The many health benefits of indoor air filtration
- Where domestic air filtration was used, a study published in the British Medical Journal demonstrated a 40% reduction in PM2.5 in households that either contained a wood-burning stove or that were located in a high traffic area.
- Another study showed 60% and 52% reductions in PM2.5 when using high efficiency (HE) and low efficiency (LE) particular air filters, respectively, when compared to no filtration.
- UVGI reduced the room-average concentration of culturable airborne bacteria between 46% and 80% for B. subtilis spores, between 83% and 98% for M. parafortuitum, and 96–97% for M. bovis BCG cells, depending on the ventilation rate.
- The reduction of PM2.5 exposure by filtration of recirculated indoor air using HEPA filtration for only 48 hours improved microvascular function in healthy elderly citizens, suggesting that this may be a feasible way of reducing the risk of cardiovascular disease.
- PM2.5 and Total Volatile Organic Compound (TVOC) concentrations may decrease by an average of 72% and 59% respectively, when using high quality HEPA air filtration indoors.
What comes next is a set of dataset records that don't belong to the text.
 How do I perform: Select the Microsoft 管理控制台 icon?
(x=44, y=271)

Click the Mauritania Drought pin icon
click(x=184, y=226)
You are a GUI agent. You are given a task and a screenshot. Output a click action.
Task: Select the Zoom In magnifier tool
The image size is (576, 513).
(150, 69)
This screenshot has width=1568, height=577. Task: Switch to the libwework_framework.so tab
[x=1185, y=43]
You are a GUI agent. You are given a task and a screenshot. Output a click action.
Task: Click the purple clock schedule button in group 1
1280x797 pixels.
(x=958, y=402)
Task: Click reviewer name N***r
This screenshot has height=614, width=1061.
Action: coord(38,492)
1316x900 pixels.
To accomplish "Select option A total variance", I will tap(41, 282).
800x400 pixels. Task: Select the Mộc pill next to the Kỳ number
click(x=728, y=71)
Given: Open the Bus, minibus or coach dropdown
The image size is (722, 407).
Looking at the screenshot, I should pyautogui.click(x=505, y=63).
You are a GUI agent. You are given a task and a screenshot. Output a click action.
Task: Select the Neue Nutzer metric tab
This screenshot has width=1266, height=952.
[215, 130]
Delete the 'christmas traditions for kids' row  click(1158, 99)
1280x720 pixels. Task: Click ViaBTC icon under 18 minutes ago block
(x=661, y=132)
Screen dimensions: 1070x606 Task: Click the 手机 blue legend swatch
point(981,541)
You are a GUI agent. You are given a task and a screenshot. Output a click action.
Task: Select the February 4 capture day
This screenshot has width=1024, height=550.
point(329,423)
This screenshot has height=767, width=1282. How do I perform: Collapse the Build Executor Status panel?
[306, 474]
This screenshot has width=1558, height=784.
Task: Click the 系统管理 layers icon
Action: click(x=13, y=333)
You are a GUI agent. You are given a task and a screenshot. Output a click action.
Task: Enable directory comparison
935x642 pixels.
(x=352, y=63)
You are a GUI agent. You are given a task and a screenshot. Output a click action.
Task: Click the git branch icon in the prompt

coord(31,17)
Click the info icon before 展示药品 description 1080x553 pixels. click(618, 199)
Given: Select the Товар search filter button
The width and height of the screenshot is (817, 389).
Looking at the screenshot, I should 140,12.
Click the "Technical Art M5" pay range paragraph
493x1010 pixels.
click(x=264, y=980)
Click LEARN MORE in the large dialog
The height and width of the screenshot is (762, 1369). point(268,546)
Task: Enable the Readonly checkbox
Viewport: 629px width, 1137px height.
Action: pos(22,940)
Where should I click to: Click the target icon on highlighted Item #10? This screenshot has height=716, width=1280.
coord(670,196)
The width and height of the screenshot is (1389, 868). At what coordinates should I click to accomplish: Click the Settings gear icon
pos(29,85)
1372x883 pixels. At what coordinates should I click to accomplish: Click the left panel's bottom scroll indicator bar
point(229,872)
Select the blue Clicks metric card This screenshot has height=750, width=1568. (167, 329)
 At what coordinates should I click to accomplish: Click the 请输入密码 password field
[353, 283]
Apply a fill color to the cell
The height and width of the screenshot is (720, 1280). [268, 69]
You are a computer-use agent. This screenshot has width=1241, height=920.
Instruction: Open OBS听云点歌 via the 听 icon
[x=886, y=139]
This indicates that air cleaning can effectively reduce symptoms for asthma sufferers.
- Nitrate concentrations in exhaled breath condensate (EBC) decrease significantly and the EBC pH values increase significantly with good quality air purification.
- From scientific modelling, the largest potential benefits of indoor particle filtration may be reductions in morbidity and mortality, thanks to the reduction of indoor exposures to particles from outdoor air.
- Among patients with allergies and asthma, use of air filters is associated with fewer symptoms.
- Studies appear to suggest that a reduction in particulate matter (PM2.5 & PM10) and allergens results in reducing symptoms and preventing disease progression across all age groups, including the elderly and children. The evidence is apparent in chronic respiratory diseases, such as asthma and in cardiovascular health.
- The British Guideline on Asthma Management from the British Thoracic Society recommends use of air filters for removal of pet and other allergens.
From the above it is clear that there are many health benefits that may be derived from the use of domestic air filtration; much of the technology involved is already implemented in hospitals and medical care settings.
Considering the vast amount of evidence now available to support the aggravating and causal effect of air pollution on human health, the reduction of exposure to indoor and outdoor air pollution is likely to be a key factor in tackling diseases in the future.